Wg secreted by conventional Golgi transport diffuses and forms Wg gradient whereas Wg tethered to extracellular vesicles do not diffuse.

Wingless (Wg)/Wnt family proteins are essential for animal development and adult homeostasis. Drosophila Wg secreted from the dorsal-ventral (DV) midline in wing discs forms a concentration gradient that is shaped by diffusion rate and stability of Wg. To understand how the gradient of extracellular Wg is generated, we compared the secretion route of NRT-Wg, an artificial membrane-tethered form of Wg that is supposedly not secreted but still supports fly development, to that of wild-type Wg.

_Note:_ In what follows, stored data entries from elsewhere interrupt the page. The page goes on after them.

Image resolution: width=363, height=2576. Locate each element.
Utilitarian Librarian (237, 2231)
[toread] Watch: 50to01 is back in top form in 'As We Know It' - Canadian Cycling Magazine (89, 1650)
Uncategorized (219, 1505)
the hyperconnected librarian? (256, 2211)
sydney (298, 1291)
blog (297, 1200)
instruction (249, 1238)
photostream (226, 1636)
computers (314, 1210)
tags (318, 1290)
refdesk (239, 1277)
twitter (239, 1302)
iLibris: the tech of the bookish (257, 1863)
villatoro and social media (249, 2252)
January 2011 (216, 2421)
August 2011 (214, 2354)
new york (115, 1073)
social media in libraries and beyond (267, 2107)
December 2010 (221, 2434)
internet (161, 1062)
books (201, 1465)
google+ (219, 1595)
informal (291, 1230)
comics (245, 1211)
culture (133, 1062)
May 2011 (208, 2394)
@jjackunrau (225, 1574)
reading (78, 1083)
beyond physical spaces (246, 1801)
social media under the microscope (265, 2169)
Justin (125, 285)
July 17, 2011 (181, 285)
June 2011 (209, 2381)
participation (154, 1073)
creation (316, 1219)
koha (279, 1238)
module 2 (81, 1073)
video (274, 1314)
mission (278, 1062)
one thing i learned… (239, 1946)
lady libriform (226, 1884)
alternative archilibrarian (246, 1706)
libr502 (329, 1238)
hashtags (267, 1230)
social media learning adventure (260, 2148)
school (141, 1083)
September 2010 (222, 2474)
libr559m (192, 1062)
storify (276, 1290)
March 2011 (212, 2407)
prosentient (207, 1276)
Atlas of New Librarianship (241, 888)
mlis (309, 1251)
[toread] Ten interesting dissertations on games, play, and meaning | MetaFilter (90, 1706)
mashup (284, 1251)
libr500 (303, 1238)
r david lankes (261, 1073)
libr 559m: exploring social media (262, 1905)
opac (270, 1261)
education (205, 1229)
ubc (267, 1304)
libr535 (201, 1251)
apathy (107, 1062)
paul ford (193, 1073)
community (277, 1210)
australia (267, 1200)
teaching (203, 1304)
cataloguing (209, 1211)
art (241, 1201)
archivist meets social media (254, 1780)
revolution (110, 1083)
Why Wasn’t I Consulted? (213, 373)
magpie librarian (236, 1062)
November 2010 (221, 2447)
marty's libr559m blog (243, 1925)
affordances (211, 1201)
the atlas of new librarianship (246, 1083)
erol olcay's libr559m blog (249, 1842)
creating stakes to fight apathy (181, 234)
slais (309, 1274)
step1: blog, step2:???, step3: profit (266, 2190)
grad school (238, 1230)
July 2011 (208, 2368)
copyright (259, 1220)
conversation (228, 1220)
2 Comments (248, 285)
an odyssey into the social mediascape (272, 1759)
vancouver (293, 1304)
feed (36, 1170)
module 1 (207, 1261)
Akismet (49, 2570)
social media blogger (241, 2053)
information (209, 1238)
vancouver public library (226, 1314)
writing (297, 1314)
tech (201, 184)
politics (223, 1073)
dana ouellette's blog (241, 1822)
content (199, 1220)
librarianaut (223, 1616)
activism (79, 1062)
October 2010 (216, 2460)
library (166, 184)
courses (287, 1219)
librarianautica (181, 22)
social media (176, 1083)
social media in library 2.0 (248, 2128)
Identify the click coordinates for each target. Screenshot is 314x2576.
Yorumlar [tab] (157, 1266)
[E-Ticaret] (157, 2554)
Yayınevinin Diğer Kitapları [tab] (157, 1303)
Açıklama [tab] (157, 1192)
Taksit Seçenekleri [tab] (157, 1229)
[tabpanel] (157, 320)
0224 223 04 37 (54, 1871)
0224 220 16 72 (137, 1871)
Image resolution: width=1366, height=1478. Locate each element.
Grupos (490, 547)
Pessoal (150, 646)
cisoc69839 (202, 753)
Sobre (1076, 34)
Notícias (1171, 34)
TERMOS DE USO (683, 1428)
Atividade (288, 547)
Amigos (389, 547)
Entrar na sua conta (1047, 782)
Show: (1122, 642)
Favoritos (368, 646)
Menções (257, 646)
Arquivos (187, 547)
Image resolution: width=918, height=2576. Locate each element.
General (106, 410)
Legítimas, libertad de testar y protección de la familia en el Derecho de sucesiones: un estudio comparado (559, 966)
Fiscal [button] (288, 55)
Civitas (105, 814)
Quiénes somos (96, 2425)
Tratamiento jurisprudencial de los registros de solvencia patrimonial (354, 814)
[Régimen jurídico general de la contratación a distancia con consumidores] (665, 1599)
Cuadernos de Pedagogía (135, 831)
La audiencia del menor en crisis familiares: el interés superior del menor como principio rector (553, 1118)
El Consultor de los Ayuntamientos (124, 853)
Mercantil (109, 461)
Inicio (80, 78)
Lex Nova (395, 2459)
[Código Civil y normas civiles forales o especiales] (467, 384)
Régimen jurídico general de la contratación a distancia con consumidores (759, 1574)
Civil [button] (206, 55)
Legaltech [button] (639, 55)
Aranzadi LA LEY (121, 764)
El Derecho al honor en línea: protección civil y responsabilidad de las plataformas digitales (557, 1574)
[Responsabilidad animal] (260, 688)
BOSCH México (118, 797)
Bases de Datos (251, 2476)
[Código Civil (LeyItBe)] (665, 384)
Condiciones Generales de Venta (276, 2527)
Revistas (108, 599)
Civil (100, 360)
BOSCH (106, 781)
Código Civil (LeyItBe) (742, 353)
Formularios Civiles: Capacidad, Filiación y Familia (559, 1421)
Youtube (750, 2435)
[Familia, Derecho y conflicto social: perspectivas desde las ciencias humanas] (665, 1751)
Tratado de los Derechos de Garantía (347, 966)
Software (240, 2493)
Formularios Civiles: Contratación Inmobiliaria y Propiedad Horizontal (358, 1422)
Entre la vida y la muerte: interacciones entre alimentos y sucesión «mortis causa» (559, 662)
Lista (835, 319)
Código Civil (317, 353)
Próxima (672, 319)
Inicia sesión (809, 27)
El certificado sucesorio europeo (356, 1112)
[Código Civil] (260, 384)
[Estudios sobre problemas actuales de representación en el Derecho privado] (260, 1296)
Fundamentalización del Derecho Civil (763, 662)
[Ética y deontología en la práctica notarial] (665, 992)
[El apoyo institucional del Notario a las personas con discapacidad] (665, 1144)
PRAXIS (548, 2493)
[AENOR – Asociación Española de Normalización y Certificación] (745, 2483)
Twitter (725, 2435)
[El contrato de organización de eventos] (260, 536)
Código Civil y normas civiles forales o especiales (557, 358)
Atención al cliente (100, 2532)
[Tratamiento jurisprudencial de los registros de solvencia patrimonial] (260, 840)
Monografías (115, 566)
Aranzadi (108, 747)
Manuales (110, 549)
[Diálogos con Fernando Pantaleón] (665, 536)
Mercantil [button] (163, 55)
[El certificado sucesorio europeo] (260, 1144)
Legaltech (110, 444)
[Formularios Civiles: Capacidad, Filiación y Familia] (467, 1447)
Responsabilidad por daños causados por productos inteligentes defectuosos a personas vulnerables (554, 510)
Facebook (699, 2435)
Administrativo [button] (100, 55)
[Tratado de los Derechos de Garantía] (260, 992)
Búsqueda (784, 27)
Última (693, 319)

We found that wild-type Wg is secreted by both conventional Golgi transport and via extracellular vesicles (EVs), and NRT-Wg can be also secreted via EVs. Furthermore, wild-type Wg secreted by Golgi transport diffused and formed Wg gradient but Wg-containing EVs did not diffuse at all. In case of Wg stability, Sol narae (Sona), a metalloprotease that cleaves Wg, contributes to generate a steep Wg gradient. Interestingly, Wg was also produced in the presumptive wing blade region, which indicates that NRT-Wg on EVs expressed in the blade allows the blade cells to proliferate and differentiate without Wg diffused from the DV midline. We propose that EV-associated Wg induces Wg signaling in autocrine and juxtaposed manners whereas Wg secreted by Golgi transport forms gradient and acts in the long-range signaling, and different organs differentially utilize these two types of Wg signaling for their own development.